= YOUR ASSIGNMENT =
Write out the following records exactly, each one in full.

= DATASET EXCERPTS =
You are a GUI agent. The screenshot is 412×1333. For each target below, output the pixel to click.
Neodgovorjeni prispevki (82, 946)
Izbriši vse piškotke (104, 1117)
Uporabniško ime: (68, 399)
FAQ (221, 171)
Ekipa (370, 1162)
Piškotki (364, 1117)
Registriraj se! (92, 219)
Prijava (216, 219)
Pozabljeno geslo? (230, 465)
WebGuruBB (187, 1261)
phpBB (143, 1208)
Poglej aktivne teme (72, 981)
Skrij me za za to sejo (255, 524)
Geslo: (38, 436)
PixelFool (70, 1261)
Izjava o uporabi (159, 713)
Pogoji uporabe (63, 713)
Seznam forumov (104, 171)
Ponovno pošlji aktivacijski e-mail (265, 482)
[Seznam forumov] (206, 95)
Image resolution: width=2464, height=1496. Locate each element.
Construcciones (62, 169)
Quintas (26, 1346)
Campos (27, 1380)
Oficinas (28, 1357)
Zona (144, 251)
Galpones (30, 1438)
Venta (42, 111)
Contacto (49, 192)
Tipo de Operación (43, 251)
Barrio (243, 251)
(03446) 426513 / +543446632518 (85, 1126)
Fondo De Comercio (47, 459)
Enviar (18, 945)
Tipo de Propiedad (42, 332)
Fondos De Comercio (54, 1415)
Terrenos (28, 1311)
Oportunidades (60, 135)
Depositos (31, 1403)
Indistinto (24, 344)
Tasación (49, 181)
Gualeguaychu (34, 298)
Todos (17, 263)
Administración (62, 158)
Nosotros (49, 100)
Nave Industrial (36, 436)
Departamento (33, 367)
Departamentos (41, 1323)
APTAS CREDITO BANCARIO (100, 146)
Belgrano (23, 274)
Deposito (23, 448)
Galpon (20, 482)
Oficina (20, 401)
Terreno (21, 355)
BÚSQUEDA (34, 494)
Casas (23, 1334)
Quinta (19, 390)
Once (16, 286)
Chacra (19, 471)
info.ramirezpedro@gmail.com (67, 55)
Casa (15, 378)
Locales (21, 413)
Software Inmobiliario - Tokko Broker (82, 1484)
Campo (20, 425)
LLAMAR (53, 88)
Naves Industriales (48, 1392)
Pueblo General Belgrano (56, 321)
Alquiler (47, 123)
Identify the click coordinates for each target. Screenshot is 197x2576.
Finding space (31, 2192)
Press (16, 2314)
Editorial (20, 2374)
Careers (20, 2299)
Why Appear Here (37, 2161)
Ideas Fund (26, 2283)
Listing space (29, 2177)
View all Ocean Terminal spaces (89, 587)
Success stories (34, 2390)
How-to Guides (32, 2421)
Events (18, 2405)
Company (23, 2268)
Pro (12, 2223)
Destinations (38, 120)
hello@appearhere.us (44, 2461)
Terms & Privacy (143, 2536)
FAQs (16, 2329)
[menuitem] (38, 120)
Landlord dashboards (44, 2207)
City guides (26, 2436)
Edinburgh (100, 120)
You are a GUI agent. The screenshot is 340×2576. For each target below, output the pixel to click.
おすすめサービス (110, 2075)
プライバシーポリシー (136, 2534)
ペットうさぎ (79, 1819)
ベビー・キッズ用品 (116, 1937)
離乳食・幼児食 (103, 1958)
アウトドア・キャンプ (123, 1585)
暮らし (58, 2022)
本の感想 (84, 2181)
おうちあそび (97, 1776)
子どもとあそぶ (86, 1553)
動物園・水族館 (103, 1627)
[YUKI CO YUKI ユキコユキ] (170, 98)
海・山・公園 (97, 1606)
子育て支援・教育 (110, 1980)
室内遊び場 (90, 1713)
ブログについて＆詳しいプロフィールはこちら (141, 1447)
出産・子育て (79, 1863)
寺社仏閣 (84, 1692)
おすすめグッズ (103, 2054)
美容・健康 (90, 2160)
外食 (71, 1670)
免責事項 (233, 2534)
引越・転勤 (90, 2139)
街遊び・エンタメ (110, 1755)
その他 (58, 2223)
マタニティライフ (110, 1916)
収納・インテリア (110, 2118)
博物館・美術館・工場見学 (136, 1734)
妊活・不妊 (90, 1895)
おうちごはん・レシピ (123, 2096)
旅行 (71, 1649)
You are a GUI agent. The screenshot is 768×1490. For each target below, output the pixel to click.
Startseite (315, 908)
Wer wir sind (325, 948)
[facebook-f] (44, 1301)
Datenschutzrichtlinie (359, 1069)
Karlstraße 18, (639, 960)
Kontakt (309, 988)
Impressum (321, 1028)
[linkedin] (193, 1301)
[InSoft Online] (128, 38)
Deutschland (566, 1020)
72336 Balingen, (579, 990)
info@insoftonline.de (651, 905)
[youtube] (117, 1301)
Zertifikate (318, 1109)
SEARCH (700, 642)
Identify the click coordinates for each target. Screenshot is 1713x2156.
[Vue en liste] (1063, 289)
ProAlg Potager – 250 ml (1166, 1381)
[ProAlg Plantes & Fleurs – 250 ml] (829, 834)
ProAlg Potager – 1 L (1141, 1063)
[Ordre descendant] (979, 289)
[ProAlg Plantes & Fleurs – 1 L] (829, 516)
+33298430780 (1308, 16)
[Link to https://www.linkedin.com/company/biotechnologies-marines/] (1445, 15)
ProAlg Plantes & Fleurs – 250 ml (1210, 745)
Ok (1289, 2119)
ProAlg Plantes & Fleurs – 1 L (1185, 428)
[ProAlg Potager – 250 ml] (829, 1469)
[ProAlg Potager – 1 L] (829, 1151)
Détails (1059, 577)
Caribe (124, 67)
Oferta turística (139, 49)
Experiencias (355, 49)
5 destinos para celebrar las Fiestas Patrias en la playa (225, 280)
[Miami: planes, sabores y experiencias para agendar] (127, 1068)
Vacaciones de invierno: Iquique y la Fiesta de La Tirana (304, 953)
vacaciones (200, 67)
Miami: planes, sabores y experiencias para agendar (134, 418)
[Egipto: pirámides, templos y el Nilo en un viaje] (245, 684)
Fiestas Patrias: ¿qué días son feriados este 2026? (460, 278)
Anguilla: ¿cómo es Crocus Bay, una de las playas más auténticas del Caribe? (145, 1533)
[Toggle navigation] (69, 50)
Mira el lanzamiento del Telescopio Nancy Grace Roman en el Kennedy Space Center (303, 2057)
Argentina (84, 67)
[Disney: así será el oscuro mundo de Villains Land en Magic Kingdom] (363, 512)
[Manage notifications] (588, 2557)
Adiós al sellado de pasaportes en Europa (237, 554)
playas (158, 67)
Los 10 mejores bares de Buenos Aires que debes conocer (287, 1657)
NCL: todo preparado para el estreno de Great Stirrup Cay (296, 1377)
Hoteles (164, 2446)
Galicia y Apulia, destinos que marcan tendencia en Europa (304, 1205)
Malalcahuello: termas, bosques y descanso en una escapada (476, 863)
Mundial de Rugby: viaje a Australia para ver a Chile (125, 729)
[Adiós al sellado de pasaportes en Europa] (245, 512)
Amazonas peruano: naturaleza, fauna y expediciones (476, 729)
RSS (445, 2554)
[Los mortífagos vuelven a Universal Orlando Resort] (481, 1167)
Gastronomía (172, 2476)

= OUTPUT FOR THIS EXERCISE =
You are a GUI agent. The screenshot is 412×1333. For each target below, output the pixel to click.
Neodgovorjeni prispevki (82, 946)
Izbriši vse piškotke (104, 1117)
Uporabniško ime: (68, 399)
FAQ (221, 171)
Ekipa (370, 1162)
Piškotki (364, 1117)
Registriraj se! (92, 219)
Prijava (216, 219)
Pozabljeno geslo? (230, 465)
WebGuruBB (187, 1261)
phpBB (143, 1208)
Poglej aktivne teme (72, 981)
Skrij me za za to sejo (255, 524)
Geslo: (38, 436)
PixelFool (70, 1261)
Izjava o uporabi (159, 713)
Pogoji uporabe (63, 713)
Seznam forumov (104, 171)
Ponovno pošlji aktivacijski e-mail (265, 482)
[Seznam forumov] (206, 95)
Image resolution: width=2464, height=1496. Locate each element.
Construcciones (62, 169)
Quintas (26, 1346)
Campos (27, 1380)
Oficinas (28, 1357)
Zona (144, 251)
Galpones (30, 1438)
Venta (42, 111)
Contacto (49, 192)
Tipo de Operación (43, 251)
Barrio (243, 251)
(03446) 426513 / +543446632518 (85, 1126)
Fondo De Comercio (47, 459)
Enviar (18, 945)
Tipo de Propiedad (42, 332)
Fondos De Comercio (54, 1415)
Terrenos (28, 1311)
Oportunidades (60, 135)
Depositos (31, 1403)
Indistinto (24, 344)
Tasación (49, 181)
Gualeguaychu (34, 298)
Todos (17, 263)
Administración (62, 158)
Nosotros (49, 100)
Nave Industrial (36, 436)
Departamento (33, 367)
Departamentos (41, 1323)
APTAS CREDITO BANCARIO (100, 146)
Belgrano (23, 274)
Deposito (23, 448)
Galpon (20, 482)
Oficina (20, 401)
Terreno (21, 355)
BÚSQUEDA (34, 494)
Casas (23, 1334)
Quinta (19, 390)
Once (16, 286)
Chacra (19, 471)
info.ramirezpedro@gmail.com (67, 55)
Casa (15, 378)
Locales (21, 413)
Software Inmobiliario - Tokko Broker (82, 1484)
Campo (20, 425)
LLAMAR (53, 88)
Naves Industriales (48, 1392)
Pueblo General Belgrano (56, 321)
Alquiler (47, 123)
Identify the click coordinates for each target. Screenshot is 197x2576.
Finding space (31, 2192)
Press (16, 2314)
Editorial (20, 2374)
Careers (20, 2299)
Why Appear Here (37, 2161)
Ideas Fund (26, 2283)
Listing space (29, 2177)
View all Ocean Terminal spaces (89, 587)
Success stories (34, 2390)
How-to Guides (32, 2421)
Events (18, 2405)
Company (23, 2268)
Pro (12, 2223)
Destinations (38, 120)
hello@appearhere.us (44, 2461)
Terms & Privacy (143, 2536)
FAQs (16, 2329)
[menuitem] (38, 120)
Landlord dashboards (44, 2207)
City guides (26, 2436)
Edinburgh (100, 120)
You are a GUI agent. The screenshot is 340×2576. For each target below, output the pixel to click.
おすすめサービス (110, 2075)
プライバシーポリシー (136, 2534)
ペットうさぎ (79, 1819)
ベビー・キッズ用品 (116, 1937)
離乳食・幼児食 (103, 1958)
アウトドア・キャンプ (123, 1585)
暮らし (58, 2022)
本の感想 (84, 2181)
おうちあそび (97, 1776)
子どもとあそぶ (86, 1553)
動物園・水族館 (103, 1627)
[YUKI CO YUKI ユキコユキ] (170, 98)
海・山・公園 (97, 1606)
子育て支援・教育 (110, 1980)
室内遊び場 (90, 1713)
ブログについて＆詳しいプロフィールはこちら (141, 1447)
出産・子育て (79, 1863)
寺社仏閣 (84, 1692)
おすすめグッズ (103, 2054)
美容・健康 (90, 2160)
外食 (71, 1670)
免責事項 (233, 2534)
引越・転勤 (90, 2139)
街遊び・エンタメ (110, 1755)
その他 (58, 2223)
マタニティライフ (110, 1916)
収納・インテリア (110, 2118)
博物館・美術館・工場見学 (136, 1734)
妊活・不妊 (90, 1895)
おうちごはん・レシピ (123, 2096)
旅行 (71, 1649)
You are a GUI agent. The screenshot is 768×1490. For each target below, output the pixel to click.
Startseite (315, 908)
Wer wir sind (325, 948)
[facebook-f] (44, 1301)
Datenschutzrichtlinie (359, 1069)
Karlstraße 18, (639, 960)
Kontakt (309, 988)
Impressum (321, 1028)
[linkedin] (193, 1301)
[InSoft Online] (128, 38)
Deutschland (566, 1020)
72336 Balingen, (579, 990)
info@insoftonline.de (651, 905)
[youtube] (117, 1301)
Zertifikate (318, 1109)
SEARCH (700, 642)
Identify the click coordinates for each target. Screenshot is 1713x2156.
[Vue en liste] (1063, 289)
ProAlg Potager – 250 ml (1166, 1381)
[ProAlg Plantes & Fleurs – 250 ml] (829, 834)
ProAlg Potager – 1 L (1141, 1063)
[Ordre descendant] (979, 289)
[ProAlg Plantes & Fleurs – 1 L] (829, 516)
+33298430780 (1308, 16)
[Link to https://www.linkedin.com/company/biotechnologies-marines/] (1445, 15)
ProAlg Plantes & Fleurs – 250 ml (1210, 745)
Ok (1289, 2119)
ProAlg Plantes & Fleurs – 1 L (1185, 428)
[ProAlg Potager – 250 ml] (829, 1469)
[ProAlg Potager – 1 L] (829, 1151)
Détails (1059, 577)
Caribe (124, 67)
Oferta turística (139, 49)
Experiencias (355, 49)
5 destinos para celebrar las Fiestas Patrias en la playa (225, 280)
[Miami: planes, sabores y experiencias para agendar] (127, 1068)
Vacaciones de invierno: Iquique y la Fiesta de La Tirana (304, 953)
vacaciones (200, 67)
Miami: planes, sabores y experiencias para agendar (134, 418)
[Egipto: pirámides, templos y el Nilo en un viaje] (245, 684)
Fiestas Patrias: ¿qué días son feriados este 2026? (460, 278)
Anguilla: ¿cómo es Crocus Bay, una de las playas más auténticas del Caribe? (145, 1533)
[Toggle navigation] (69, 50)
Mira el lanzamiento del Telescopio Nancy Grace Roman en el Kennedy Space Center (303, 2057)
Argentina (84, 67)
[Disney: así será el oscuro mundo de Villains Land en Magic Kingdom] (363, 512)
[Manage notifications] (588, 2557)
Adiós al sellado de pasaportes en Europa (237, 554)
playas (158, 67)
Los 10 mejores bares de Buenos Aires que debes conocer (287, 1657)
NCL: todo preparado para el estreno de Great Stirrup Cay (296, 1377)
Hoteles (164, 2446)
Galicia y Apulia, destinos que marcan tendencia en Europa (304, 1205)
Malalcahuello: termas, bosques y descanso en una escapada (476, 863)
Mundial de Rugby: viaje a Australia para ver a Chile (125, 729)
[Adiós al sellado de pasaportes en Europa] (245, 512)
Amazonas peruano: naturaleza, fauna y expediciones (476, 729)
RSS (445, 2554)
[Los mortífagos vuelven a Universal Orlando Resort] (481, 1167)
Gastronomía (172, 2476)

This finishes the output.